**To do:**
Starting at the line that contains "This screenshot has height=586, width=657.", return every line down to the end of the records below, exactly as written.

(Data listing Opens)

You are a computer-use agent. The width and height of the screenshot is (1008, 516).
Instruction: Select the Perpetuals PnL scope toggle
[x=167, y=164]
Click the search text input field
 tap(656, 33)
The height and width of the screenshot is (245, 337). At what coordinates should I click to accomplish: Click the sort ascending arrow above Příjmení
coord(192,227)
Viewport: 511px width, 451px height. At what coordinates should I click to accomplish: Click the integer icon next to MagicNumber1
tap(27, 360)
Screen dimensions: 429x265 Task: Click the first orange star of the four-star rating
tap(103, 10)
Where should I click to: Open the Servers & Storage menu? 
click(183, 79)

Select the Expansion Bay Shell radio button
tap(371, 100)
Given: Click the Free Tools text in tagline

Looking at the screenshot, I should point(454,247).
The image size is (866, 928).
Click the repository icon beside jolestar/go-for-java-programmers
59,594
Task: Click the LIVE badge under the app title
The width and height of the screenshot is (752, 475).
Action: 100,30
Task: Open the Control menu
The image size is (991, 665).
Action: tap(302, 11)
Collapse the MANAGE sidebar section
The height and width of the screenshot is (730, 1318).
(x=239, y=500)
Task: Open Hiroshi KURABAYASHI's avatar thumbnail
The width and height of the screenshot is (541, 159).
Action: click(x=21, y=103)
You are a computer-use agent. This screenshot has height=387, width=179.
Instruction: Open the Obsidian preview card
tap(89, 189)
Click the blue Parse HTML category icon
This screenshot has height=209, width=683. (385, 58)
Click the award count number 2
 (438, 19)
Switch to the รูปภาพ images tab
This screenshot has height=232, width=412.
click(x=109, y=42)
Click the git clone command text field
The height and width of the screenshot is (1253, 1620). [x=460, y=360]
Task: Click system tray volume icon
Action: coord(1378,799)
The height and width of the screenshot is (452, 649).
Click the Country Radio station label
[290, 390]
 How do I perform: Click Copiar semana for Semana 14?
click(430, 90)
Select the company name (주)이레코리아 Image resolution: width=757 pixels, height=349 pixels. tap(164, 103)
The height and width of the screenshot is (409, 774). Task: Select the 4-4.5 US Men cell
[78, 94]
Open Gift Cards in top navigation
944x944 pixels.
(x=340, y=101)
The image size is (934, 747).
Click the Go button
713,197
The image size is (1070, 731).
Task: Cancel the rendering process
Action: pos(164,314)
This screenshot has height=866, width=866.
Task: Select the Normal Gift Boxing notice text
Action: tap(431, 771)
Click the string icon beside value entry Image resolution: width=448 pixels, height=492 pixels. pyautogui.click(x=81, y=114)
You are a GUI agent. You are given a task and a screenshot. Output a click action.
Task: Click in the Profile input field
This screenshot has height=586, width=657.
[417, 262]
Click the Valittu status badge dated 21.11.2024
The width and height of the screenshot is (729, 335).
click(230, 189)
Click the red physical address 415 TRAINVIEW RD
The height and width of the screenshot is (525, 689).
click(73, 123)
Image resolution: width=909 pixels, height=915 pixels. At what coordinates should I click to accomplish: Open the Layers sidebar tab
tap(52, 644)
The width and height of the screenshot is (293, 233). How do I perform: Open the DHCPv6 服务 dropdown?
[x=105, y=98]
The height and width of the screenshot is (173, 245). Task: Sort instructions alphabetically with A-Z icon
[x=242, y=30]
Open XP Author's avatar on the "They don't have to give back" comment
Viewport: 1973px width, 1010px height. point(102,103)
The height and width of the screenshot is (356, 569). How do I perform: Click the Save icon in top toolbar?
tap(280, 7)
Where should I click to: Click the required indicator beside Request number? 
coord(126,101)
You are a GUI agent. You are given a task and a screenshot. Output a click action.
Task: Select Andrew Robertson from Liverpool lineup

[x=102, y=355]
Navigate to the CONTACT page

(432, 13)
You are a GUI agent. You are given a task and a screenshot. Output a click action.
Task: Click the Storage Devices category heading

(Data listing Closes)

**The completed task:**
This screenshot has height=586, width=657.
[417, 262]
Click the Valittu status badge dated 21.11.2024
The width and height of the screenshot is (729, 335).
click(230, 189)
Click the red physical address 415 TRAINVIEW RD
The height and width of the screenshot is (525, 689).
click(73, 123)
Image resolution: width=909 pixels, height=915 pixels. At what coordinates should I click to accomplish: Open the Layers sidebar tab
tap(52, 644)
The width and height of the screenshot is (293, 233). How do I perform: Open the DHCPv6 服务 dropdown?
[x=105, y=98]
The height and width of the screenshot is (173, 245). Task: Sort instructions alphabetically with A-Z icon
[x=242, y=30]
Open XP Author's avatar on the "They don't have to give back" comment
Viewport: 1973px width, 1010px height. point(102,103)
The height and width of the screenshot is (356, 569). How do I perform: Click the Save icon in top toolbar?
tap(280, 7)
Where should I click to: Click the required indicator beside Request number? 
coord(126,101)
You are a GUI agent. You are given a task and a screenshot. Output a click action.
Task: Select Andrew Robertson from Liverpool lineup

[x=102, y=355]
Navigate to the CONTACT page

(432, 13)
You are a GUI agent. You are given a task and a screenshot. Output a click action.
Task: Click the Storage Devices category heading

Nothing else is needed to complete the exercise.